From the beginning, let me acknowledge that the very thought expressed in the title may send chills of horror up and down Merritt's spine (if, indeed, he has any idea who I am). I've no doubt that we agree about many things, but when he's in USA Today, I generally disagree with Jonathan Merritt.
This has been a full week for Merritt. First, The Atlantic posted his column entitled "In Defense of Eating at Chick-fil-A." Second, gay former-evangelical blogger Azariah Southworth outed Merritt as someone with whom he had a same-sex sexual encounter in the past. Third, today in an interview with Ed Stetzer Merritt has basically acknowledged that Southworth is not making anything up.
What would I do if I were Jonathan Merritt's pastor? Tracy and I would go see him, I would give him a hug, I would pray with him and for him, and I would ask if I could do anything to make this week easier for him. That's it.
If I were Azariah Southworth's pastor, I'd ask the congregation to kick his rear end right out of the church (not that he'd still be there, since he has declared himself to be an agnostic).

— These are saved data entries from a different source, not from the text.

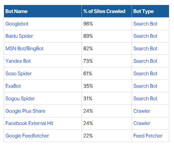Click Search Bot link in Baidu Spider row
174x146 pixels.
145,36
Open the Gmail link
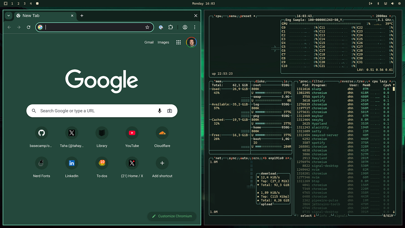Screen dimensions: 405x228 (x=149, y=42)
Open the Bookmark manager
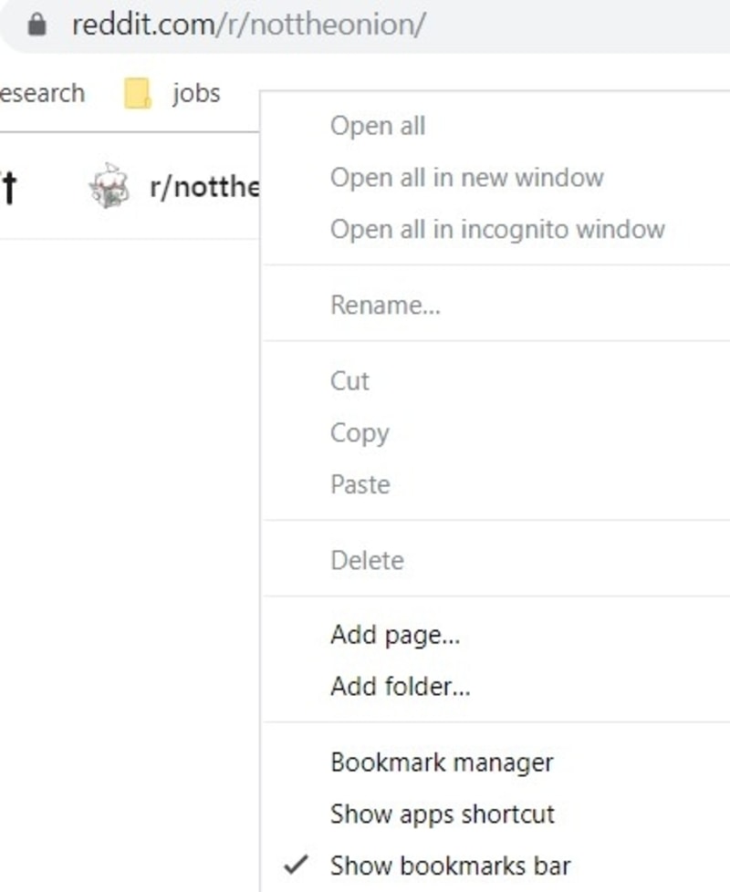Viewport: 730px width, 892px height. [443, 762]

Don't miss this about how Merritt has responded:
Jonathan Merritt has not rejected God's definition of marriage or God's definition of sin. Consider two people. One of them is Jonathan Merritt—a man who has fallen to homosexual temptation in the past and who, probably, will be tempted in this way at some point in the future. He is someone, however, who agrees with God's plan for human sexuality and who acknowledges homosexual activity as sinful. He's repentant and contrite now and is not continuing in or living in his sin. Now, consider another hypothetical person who is entirely straight, is married to a person of the opposite sex, and has been sexually faithful to that one person for life. This second person has lived according to God's plan for sexuality without fail for a lifetime. But, the second person denies that homosexuality is sinful.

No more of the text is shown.